O dólar comercial fechou a sessão com queda de 1,25%, sendo negociado a R$ 5,1100 para venda. Além da expectativa para a reunião do Federal Reserve (Fed, o banco central norte-americano), o mercado estava ansioso com o aumento da Selic (taxa básica de juros). Diferente de outras moedas emergentes, a brasileira terminou o dia fortalecida.
“O mercado espera um sinal de manutenção da política monetária acomodatícia para juros e parcimonioso em relação à antecipação gradual do programa de compra de ativos”, explicou Ricardo Gomes da Silva, da Correparti, em relatório. “No mercado de câmbio local, dólar poderá ser pressionado, respondendo à cautela antes do anúncio da decisão de política monetária do Fed”, acrescenta.
Para o economista da Tendências Consultorias, Sílvio Campos, a desvalorização da moeda estadunidense reflete mais fatores internos do que o cenário internacional: “A recomposição de juros sinaliza uma política mais agressiva do Banco Central”. Sílvio acredita que a moeda brasileira tem sido um destaque positivo nos últimos dias.
O economista é mais cauteloso quanto às diretrizes da política monetária norte-americana no curto prazo. “Não acredito que o #fed mude nada de relevante na reunião de hoje. Isso talvez aconteça daqui duas ou três reuniões, mas não agora”, pontua.

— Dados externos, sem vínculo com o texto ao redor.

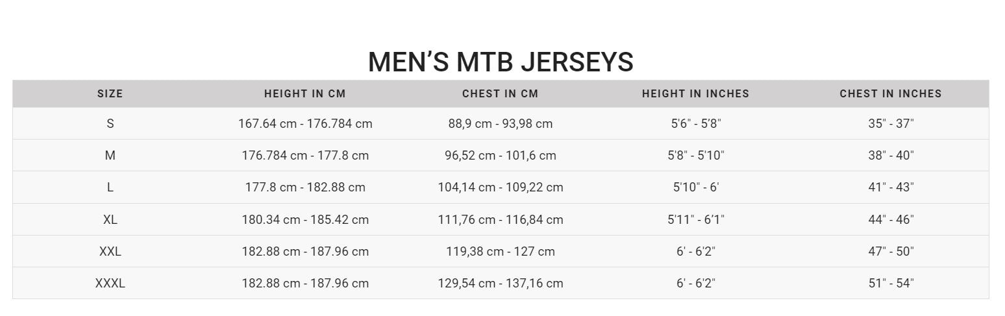The height and width of the screenshot is (316, 1005).
Task: Click the 35" - 37" chest cell
Action: point(891,123)
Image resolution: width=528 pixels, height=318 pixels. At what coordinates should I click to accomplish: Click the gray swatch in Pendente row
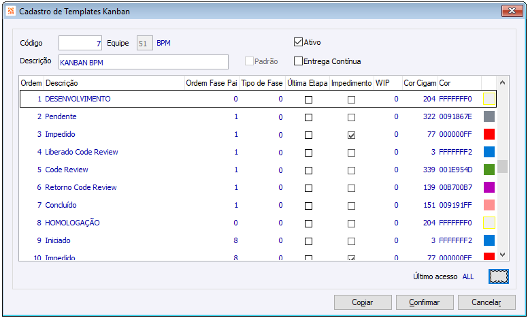pyautogui.click(x=489, y=116)
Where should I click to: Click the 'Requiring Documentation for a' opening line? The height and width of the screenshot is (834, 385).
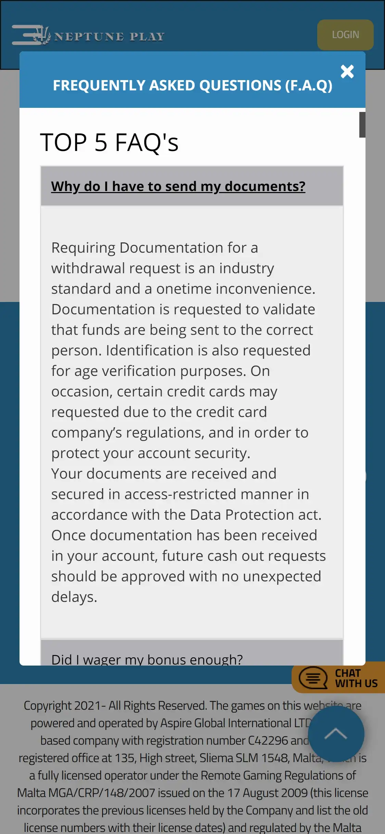point(154,248)
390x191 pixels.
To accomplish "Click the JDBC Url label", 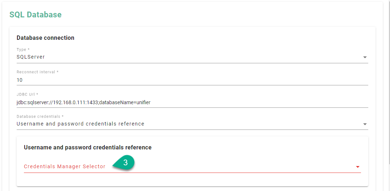I will (x=27, y=94).
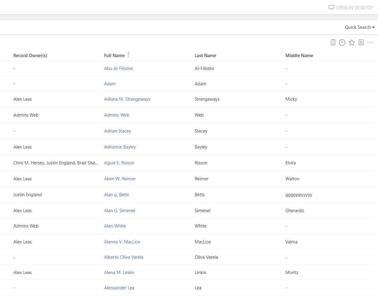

“A grande questão hoje é a normatização da política monetária nos Estados Unidos, se eles irão reduzir os estímulos à economia”, analisa o sócio-analista da Eleven Research, Raphael Figueredo. Para ele, esta redução nos estímulos “deve acontecer muito em breve, para equilibrar o balanço”.
Raphael também vê um movimento de valorização do Real. “As curvas de juros aceleraram bastante, e hoje o mercado trabalha com um aumento de ao menos 100 pontos, na próxima reunião do Comitê de Política Monetária (Copom). Isso irá valorizar a nossa moeda”, analisa.